## [EXERCISE GOAL]
Start with the first line of the data and end with the line that holds "[Instagram] (168, 1176)"; write out each one exactly.

(Stored records)
◇ ◇ ◇

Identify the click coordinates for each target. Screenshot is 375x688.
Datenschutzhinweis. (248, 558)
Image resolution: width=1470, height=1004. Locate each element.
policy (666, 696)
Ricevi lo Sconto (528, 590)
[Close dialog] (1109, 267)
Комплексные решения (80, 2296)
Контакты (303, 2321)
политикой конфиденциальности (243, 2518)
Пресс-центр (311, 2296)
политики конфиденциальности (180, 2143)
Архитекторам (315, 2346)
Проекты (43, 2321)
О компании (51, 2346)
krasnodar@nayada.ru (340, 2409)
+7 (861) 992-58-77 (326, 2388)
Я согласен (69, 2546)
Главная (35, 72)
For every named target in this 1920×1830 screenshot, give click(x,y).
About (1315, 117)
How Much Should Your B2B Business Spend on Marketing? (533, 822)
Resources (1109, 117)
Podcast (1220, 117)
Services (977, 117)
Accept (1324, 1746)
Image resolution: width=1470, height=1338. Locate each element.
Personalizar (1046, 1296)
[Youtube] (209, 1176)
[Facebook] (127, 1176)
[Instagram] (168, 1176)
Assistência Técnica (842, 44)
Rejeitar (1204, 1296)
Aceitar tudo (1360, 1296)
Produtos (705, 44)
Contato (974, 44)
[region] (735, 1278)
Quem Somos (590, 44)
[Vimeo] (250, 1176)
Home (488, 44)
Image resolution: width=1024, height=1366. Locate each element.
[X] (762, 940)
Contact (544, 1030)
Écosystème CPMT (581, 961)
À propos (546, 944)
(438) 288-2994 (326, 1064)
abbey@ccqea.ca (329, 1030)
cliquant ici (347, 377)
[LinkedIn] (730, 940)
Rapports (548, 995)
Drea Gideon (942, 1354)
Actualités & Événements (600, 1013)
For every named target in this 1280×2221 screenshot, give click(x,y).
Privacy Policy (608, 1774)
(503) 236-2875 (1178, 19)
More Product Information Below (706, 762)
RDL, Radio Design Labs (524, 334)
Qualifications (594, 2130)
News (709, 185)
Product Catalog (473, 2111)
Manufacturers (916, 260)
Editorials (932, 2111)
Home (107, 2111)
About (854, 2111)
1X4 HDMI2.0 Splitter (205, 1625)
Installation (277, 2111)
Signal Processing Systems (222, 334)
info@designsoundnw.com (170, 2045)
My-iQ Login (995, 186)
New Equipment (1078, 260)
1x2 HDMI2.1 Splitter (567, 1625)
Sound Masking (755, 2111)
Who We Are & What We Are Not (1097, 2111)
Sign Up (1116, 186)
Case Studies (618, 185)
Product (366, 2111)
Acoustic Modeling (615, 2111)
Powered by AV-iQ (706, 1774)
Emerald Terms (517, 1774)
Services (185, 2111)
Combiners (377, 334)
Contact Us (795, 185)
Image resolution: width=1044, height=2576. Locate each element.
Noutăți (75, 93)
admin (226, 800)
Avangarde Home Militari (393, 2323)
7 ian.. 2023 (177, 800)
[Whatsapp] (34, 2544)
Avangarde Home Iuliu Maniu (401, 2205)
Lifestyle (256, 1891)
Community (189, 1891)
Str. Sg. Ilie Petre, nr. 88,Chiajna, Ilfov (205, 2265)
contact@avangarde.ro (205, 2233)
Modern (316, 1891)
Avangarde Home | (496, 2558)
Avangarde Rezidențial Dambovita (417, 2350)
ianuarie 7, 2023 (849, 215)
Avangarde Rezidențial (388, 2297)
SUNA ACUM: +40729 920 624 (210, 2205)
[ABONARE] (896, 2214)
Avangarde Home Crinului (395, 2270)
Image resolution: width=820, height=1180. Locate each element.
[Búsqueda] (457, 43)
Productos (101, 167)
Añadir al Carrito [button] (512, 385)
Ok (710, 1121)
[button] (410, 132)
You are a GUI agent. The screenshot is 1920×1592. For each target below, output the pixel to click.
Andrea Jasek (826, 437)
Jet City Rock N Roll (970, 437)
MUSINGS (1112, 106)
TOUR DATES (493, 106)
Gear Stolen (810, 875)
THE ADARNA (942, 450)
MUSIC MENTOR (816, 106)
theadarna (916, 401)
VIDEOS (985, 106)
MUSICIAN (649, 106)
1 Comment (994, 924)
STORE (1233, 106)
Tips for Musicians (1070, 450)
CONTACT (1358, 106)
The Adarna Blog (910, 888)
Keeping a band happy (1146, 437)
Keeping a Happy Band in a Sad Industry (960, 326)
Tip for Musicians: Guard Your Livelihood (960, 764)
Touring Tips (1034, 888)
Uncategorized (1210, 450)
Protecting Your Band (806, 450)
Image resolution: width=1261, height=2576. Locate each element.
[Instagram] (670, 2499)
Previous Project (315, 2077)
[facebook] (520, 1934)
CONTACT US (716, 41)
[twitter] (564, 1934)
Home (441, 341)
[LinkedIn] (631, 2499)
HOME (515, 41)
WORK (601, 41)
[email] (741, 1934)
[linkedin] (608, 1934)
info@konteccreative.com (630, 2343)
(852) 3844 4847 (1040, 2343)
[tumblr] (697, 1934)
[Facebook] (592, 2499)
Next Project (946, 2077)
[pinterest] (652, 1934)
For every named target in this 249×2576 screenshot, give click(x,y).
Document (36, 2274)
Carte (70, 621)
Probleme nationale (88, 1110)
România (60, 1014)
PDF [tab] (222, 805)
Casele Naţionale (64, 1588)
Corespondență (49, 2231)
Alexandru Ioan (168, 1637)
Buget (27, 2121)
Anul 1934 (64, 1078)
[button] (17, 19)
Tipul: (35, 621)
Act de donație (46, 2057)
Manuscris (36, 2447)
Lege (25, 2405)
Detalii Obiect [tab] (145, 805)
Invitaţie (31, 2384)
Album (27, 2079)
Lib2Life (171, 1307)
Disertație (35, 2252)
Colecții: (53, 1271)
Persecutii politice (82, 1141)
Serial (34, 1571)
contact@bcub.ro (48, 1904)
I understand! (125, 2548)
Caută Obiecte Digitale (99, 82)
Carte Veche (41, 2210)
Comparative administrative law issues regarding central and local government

◇ ◇ ◇

## [ANSWER BELOW]
Identify the click coordinates for each target. Screenshot is 375x688.
Datenschutzhinweis. (248, 558)
Image resolution: width=1470, height=1004. Locate each element.
policy (666, 696)
Ricevi lo Sconto (528, 590)
[Close dialog] (1109, 267)
Комплексные решения (80, 2296)
Контакты (303, 2321)
политикой конфиденциальности (243, 2518)
Пресс-центр (311, 2296)
политики конфиденциальности (180, 2143)
Архитекторам (315, 2346)
Проекты (43, 2321)
О компании (51, 2346)
krasnodar@nayada.ru (340, 2409)
+7 (861) 992-58-77 (326, 2388)
Я согласен (69, 2546)
Главная (35, 72)
For every named target in this 1920×1830 screenshot, give click(x,y).
About (1315, 117)
How Much Should Your B2B Business Spend on Marketing? (533, 822)
Resources (1109, 117)
Podcast (1220, 117)
Services (977, 117)
Accept (1324, 1746)
Image resolution: width=1470, height=1338. Locate each element.
Personalizar (1046, 1296)
[Youtube] (209, 1176)
[Facebook] (127, 1176)
[Instagram] (168, 1176)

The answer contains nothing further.